A liner assembly and method for lining a damaged pipe junction between a main and lateral pipe is provided. The liner assembly includes a main liner member and a lateral liner tube. A collar disposed near the juncture between the main liner member and lateral liner tube is impregnated with a liquid hydrophobic or hydrophilic material capable of curing in a flexible or rigid state with the material expanding in the presence of water. The hydrophobic or hydrophilic material can also be applied without the use of the collar. When the liner assembly is pressed against the main and lateral pipes, a portion of the hydrophilic or hydrophobic material is forced into the damaged pipe junction.

Claims

1. A method of repairing a damaged pipe junction between a main pipe and a lateral pipe, comprising: providing an apparatus including a main liner member having a main liner member opening therein, a lateral liner tube extending from the main liner member about the main liner member opening, and a collar disposed at least partially on the main liner member adjacent the main liner member opening; impregnating the main liner member and the lateral liner tube with a resinous material capable of curing and hardening; impregnating the collar with a liquid hydrophilic or hydrophobic material capable of curing and expanding during interaction with water; positioning a preformed hydrophilic sealing member adjacent to the main liner member opening; moving the apparatus through the main pipe to a position with the collar adjacent the pipe junction; pressing the main liner member against the main pipe; pressing the collar against the junction between the main pipe and the lateral pipe; inverting the lateral liner tube through the collar and into the lateral pipe; and pressing the lateral liner tube against an interior wall of the lateral pipe; wherein substantially all of the hydrophilic or hydrophobic material is forced from the collar toward the damaged pipe junction and expands in the presence of water.

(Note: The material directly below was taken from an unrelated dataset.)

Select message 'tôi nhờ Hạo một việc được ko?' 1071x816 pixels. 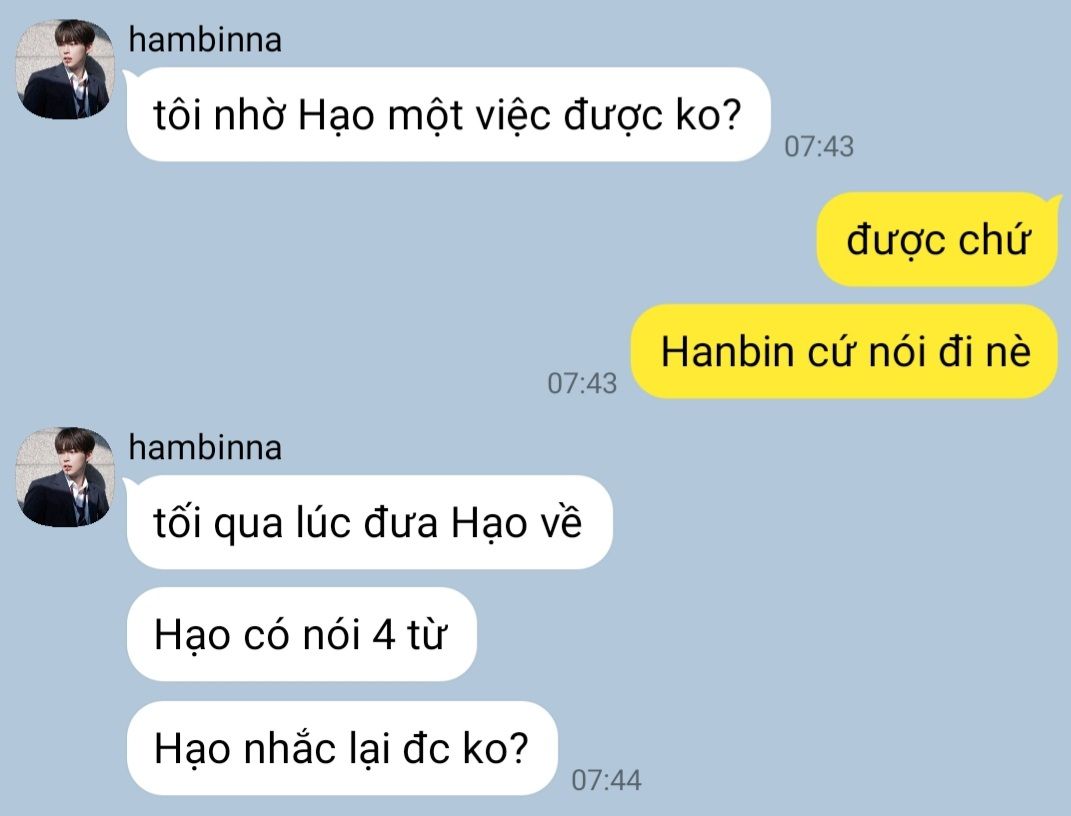(448, 114)
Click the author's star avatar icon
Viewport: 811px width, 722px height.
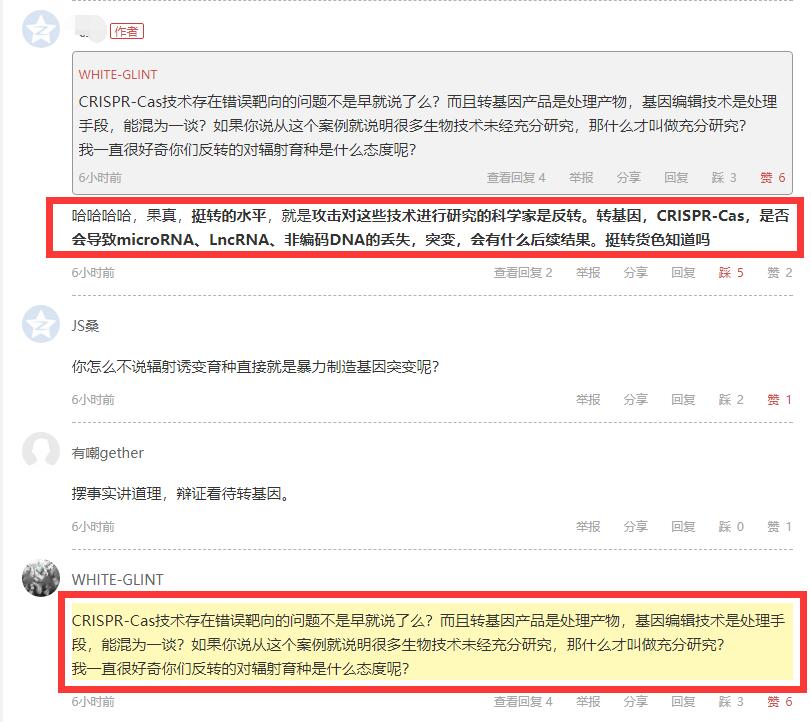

2. The method of claim 1 wherein a portion of the hydrophilic or hydrophobic material is forced through the damaged pipe junction to the outside of the damaged pipe junction.

3. The method of claim 1 wherein the collar further comprises a first section positioned at the main liner member adjacent the main liner member opening, and a second section extending at least partially within the lateral liner tube, wherein the second section can be operably positioned to an everted position outside the lateral liner tube.

4. The method of claim 3 wherein the collar further comprises a first section positioned at the main liner member adjacent the main liner member opening, and a second section extending from the first section away from the main liner member.

5. The method of claim 1 wherein the lateral liner is everted into the lateral pipe.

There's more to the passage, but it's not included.